Saved data entries:
'''
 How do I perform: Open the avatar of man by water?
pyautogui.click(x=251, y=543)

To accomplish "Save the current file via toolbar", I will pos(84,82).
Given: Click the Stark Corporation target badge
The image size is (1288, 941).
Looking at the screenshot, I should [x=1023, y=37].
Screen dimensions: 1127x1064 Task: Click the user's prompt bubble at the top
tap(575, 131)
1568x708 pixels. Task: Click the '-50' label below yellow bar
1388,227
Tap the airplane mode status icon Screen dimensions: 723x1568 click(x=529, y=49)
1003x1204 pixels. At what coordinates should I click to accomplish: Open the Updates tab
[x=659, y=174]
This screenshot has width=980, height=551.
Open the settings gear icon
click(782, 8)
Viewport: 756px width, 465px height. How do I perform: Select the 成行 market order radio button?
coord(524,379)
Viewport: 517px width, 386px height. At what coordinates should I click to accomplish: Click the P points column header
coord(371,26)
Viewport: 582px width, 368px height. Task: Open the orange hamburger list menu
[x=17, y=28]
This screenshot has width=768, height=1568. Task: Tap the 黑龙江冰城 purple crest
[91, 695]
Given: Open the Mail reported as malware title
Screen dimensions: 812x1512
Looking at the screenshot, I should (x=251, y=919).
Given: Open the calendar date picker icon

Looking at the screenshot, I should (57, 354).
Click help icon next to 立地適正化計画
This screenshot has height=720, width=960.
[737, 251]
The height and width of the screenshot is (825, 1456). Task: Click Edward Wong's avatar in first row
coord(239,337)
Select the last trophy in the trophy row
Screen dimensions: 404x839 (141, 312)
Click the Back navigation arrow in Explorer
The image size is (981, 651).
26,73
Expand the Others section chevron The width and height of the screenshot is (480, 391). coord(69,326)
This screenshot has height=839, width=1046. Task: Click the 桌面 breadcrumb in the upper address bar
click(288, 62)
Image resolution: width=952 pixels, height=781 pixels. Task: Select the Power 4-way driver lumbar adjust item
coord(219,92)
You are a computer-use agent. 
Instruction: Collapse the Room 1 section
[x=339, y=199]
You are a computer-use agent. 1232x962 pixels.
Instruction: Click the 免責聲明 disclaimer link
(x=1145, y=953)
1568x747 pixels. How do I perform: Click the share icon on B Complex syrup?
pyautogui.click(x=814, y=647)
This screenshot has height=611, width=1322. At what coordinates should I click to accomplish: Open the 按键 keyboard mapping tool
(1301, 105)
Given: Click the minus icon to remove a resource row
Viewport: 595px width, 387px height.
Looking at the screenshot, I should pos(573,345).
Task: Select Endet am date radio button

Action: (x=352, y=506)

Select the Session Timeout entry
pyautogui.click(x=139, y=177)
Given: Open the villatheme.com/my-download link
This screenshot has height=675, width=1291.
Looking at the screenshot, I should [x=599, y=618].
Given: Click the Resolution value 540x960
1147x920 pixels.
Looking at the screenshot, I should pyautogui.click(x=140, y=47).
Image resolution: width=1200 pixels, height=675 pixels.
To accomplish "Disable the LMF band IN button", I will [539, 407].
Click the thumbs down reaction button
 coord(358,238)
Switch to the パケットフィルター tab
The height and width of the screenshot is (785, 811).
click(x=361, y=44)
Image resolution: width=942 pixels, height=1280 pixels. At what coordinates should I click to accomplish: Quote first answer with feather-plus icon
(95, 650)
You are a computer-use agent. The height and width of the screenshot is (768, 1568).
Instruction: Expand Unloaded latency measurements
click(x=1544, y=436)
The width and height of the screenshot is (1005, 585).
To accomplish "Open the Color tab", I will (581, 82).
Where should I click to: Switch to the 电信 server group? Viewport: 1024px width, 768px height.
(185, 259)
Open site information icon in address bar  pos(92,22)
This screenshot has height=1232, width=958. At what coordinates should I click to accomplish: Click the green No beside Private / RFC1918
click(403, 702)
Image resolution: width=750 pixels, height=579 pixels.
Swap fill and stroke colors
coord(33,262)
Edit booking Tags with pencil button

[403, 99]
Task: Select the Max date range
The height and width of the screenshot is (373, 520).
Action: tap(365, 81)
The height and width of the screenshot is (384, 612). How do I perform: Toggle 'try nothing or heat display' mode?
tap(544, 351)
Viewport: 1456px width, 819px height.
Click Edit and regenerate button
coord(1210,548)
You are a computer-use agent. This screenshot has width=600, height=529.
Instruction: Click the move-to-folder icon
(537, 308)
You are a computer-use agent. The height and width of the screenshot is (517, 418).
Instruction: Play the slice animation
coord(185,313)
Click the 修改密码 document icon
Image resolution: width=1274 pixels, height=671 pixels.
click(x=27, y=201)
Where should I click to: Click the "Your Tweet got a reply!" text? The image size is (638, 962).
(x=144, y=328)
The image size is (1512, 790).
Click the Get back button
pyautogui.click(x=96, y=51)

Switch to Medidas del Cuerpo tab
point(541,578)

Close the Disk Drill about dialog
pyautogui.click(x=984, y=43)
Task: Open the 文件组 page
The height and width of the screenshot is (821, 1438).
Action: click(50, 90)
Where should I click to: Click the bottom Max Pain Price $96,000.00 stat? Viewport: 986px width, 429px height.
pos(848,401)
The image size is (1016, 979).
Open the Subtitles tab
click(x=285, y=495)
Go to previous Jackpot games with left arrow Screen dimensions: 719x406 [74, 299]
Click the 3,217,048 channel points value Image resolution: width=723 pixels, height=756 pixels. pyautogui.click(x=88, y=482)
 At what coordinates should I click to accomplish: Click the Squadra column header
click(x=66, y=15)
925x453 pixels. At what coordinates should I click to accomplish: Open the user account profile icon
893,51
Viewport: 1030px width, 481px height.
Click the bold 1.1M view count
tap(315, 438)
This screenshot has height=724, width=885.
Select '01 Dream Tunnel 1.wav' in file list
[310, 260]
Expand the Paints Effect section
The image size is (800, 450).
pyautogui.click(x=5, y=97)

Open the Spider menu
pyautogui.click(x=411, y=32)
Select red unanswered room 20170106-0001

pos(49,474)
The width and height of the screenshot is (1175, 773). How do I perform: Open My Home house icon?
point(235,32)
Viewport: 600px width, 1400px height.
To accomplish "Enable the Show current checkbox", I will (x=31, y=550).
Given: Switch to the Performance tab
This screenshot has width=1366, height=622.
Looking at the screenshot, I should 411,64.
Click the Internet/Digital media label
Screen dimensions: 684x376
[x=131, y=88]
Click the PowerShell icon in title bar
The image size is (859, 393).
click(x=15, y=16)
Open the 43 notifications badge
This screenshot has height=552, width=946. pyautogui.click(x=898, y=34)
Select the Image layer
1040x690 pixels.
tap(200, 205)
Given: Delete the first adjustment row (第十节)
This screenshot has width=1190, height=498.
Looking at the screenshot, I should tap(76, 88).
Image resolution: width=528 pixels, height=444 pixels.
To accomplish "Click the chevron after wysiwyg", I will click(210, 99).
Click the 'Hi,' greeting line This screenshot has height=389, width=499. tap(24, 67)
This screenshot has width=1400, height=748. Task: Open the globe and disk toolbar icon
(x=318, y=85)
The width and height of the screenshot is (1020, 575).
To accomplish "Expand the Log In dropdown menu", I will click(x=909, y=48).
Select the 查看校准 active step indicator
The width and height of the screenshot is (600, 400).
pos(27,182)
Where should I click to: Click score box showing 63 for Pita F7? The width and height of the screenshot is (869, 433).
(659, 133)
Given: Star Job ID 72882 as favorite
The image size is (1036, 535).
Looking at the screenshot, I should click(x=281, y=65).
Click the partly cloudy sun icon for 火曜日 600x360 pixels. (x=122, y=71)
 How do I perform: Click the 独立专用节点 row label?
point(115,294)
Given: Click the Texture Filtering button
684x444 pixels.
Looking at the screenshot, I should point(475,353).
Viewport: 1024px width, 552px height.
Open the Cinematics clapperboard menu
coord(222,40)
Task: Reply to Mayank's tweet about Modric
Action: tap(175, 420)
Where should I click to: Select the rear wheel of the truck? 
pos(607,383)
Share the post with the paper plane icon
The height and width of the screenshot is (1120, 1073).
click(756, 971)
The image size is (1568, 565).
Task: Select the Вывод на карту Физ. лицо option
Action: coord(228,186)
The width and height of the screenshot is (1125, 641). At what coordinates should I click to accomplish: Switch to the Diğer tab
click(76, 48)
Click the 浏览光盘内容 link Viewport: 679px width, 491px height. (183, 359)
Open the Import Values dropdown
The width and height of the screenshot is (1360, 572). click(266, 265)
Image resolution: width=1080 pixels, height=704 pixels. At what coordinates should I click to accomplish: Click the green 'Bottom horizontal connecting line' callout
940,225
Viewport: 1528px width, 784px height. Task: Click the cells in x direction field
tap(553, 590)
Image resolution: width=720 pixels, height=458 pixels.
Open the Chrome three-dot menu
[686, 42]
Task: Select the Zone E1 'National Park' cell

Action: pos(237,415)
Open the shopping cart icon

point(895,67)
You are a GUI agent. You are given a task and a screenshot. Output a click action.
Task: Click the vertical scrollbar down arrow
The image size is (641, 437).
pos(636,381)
'''
> _Exercise aim_:
Starting at the first line of the data above, retype each line exactly until you reach the line containing "Tap the airplane", and include that line too.

> _Solution_:
 How do I perform: Open the avatar of man by water?
pyautogui.click(x=251, y=543)

To accomplish "Save the current file via toolbar", I will pos(84,82).
Given: Click the Stark Corporation target badge
The image size is (1288, 941).
Looking at the screenshot, I should [x=1023, y=37].
Screen dimensions: 1127x1064 Task: Click the user's prompt bubble at the top
tap(575, 131)
1568x708 pixels. Task: Click the '-50' label below yellow bar
1388,227
Tap the airplane mode status icon Screen dimensions: 723x1568 click(x=529, y=49)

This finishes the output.